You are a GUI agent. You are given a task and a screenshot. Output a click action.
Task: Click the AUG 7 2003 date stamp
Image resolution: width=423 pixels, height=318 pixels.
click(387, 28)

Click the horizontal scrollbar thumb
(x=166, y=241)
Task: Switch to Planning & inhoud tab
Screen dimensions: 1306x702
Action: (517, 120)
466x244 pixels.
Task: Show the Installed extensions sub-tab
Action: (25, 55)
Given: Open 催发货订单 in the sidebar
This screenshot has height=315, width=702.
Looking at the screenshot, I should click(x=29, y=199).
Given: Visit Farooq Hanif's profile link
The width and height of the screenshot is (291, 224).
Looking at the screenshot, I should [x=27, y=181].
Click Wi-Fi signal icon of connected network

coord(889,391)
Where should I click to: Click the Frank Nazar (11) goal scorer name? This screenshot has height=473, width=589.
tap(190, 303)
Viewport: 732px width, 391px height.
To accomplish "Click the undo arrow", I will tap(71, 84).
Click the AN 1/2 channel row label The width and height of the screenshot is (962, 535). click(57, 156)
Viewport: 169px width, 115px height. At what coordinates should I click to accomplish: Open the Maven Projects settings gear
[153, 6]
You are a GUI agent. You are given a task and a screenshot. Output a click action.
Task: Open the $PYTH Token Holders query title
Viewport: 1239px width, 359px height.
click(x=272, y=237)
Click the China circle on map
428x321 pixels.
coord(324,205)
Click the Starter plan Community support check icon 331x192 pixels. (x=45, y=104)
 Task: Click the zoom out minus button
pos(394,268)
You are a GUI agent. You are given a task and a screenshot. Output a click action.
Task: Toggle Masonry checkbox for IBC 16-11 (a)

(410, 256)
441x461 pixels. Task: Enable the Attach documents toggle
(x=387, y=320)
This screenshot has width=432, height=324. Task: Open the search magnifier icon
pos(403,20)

Work required:
Write the records out again. Each one must match exactly.

Solution below:
You are a GUI agent. You are given a task and a screenshot. Output a click action.
Task: Click the AUG 7 2003 date stamp
Image resolution: width=423 pixels, height=318 pixels.
click(387, 28)

Click the horizontal scrollbar thumb
(x=166, y=241)
Task: Switch to Planning & inhoud tab
Screen dimensions: 1306x702
Action: (517, 120)
466x244 pixels.
Task: Show the Installed extensions sub-tab
Action: (25, 55)
Given: Open 催发货订单 in the sidebar
This screenshot has height=315, width=702.
Looking at the screenshot, I should click(x=29, y=199).
Given: Visit Farooq Hanif's profile link
The width and height of the screenshot is (291, 224).
Looking at the screenshot, I should [x=27, y=181].
Click Wi-Fi signal icon of connected network

coord(889,391)
Where should I click to: Click the Frank Nazar (11) goal scorer name? This screenshot has height=473, width=589.
tap(190, 303)
Viewport: 732px width, 391px height.
To accomplish "Click the undo arrow", I will tap(71, 84).
Click the AN 1/2 channel row label The width and height of the screenshot is (962, 535). click(57, 156)
Viewport: 169px width, 115px height. At what coordinates should I click to accomplish: Open the Maven Projects settings gear
[153, 6]
You are a GUI agent. You are given a task and a screenshot. Output a click action.
Task: Open the $PYTH Token Holders query title
Viewport: 1239px width, 359px height.
click(x=272, y=237)
Click the China circle on map
428x321 pixels.
coord(324,205)
Click the Starter plan Community support check icon 331x192 pixels. (x=45, y=104)
 Task: Click the zoom out minus button
pos(394,268)
You are a GUI agent. You are given a task and a screenshot. Output a click action.
Task: Toggle Masonry checkbox for IBC 16-11 (a)

(410, 256)
441x461 pixels. Task: Enable the Attach documents toggle
(x=387, y=320)
This screenshot has width=432, height=324. Task: Open the search magnifier icon
pos(403,20)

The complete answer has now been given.